I vividly remember the best and worst night of my year. As Barack Obama cheered “Yes, We Can,” my mother was absent-mindedly thumbing what we all agreed was a lump on her chest. I took comfort in the fact that she said it hurt—cancer doesn’t hurt. She’ll be fine, I thought. But as we toasted champagne and hugged each other for Obama’s victory, with brows slightly furrowed, I prayed for my mother, my strong and stubborn mother. I didn’t go with her to the doctor—my father did. I probably slept until noon, which was a common occurrence since I’d just driven all my belongings and my cat 1,991 miles from New York City to Santa Fe in three days. I was jobless, tentatively moving to Los Angeles in a few months and had no idea what I was doing with my future. And it turned out that my 58-year-old mother, my best friend and deepest confidant, had breast cancer. My mother fought hard, not once feeling sorry for herself, using her weakened energy to write disheartening newsletters about what she was going through. After a double mastectomy, she came home and I cooked pumpkin ravioli and roasted chickens. I kept shutting down the voice in the back of my head, that tiny voice warning me that the cancer could come back. Even though my lovable, inscrutably honest mother was here now, it didn’t mean she would always be here. What right did I have to keep two parents who’d both survived cancer?

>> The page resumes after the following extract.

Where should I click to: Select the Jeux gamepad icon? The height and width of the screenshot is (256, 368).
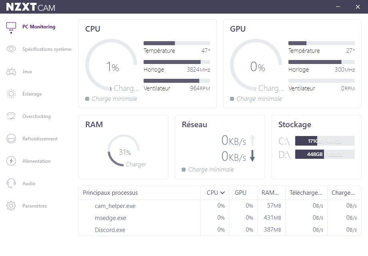(11, 72)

I tried to play it off like I always do in awkward situations, making jokes to keep up her spirit, lovingly calling her “Cancer Momma,” using all my strength to hold back tears every time I saw her, and refusing to admit that she could ever be in any real danger. I secluded myself to the guesthouse and did what I always do when I need to silence my brain; I put on music. That winter, the only record I cared to listen to was Chris Garneau’s achingly beautiful Music for Tourists. I like to think of it as a more morose, less Jesus-loving Sufjan Stevens combined with something gypsy-like and Dresden Dolls-esque. I played that record on repeat for three months straight. I listened to it drinking alone in the guesthouse and driving around windy dirt roads lined with squat salmon adobe houses. “Looking for an exit signs, looking for a lucky nights, and my darkened and boring rhymes, face it we’re living in war times.” It resonated with me—every New York anxiety, every self-conscious/self-absorbed meandering, even in what seemed to be the most rural hippie-art colony in America. Every lyric hit the bruise in my heart.
I listened to the record, and it kept me in this magical sphere, bringing me just to the point where my eyelids filled with tears, but then keeping them there just before the saline spilled and forced me to smile at the cheeky, conflicted lyrics and painfully gorgeous melodies. “Men doing men thing times, chewing candy and tobacco lines, drinking heart pruned pints, tossing nickels and dimes.” I listened to it in the waiting room at the Mayo Clinic in Rochester, Minnesota, while my mother received radiation. It kept me incubated in the world Chris had created, which was just like my world but more eloquent, less pathetic, and prettier. Afterward, I went wig shopping with her, trying on the most ridiculous and then scouring the store and finding the only one that looked like her. Feeling glowingly proud about winning each trial.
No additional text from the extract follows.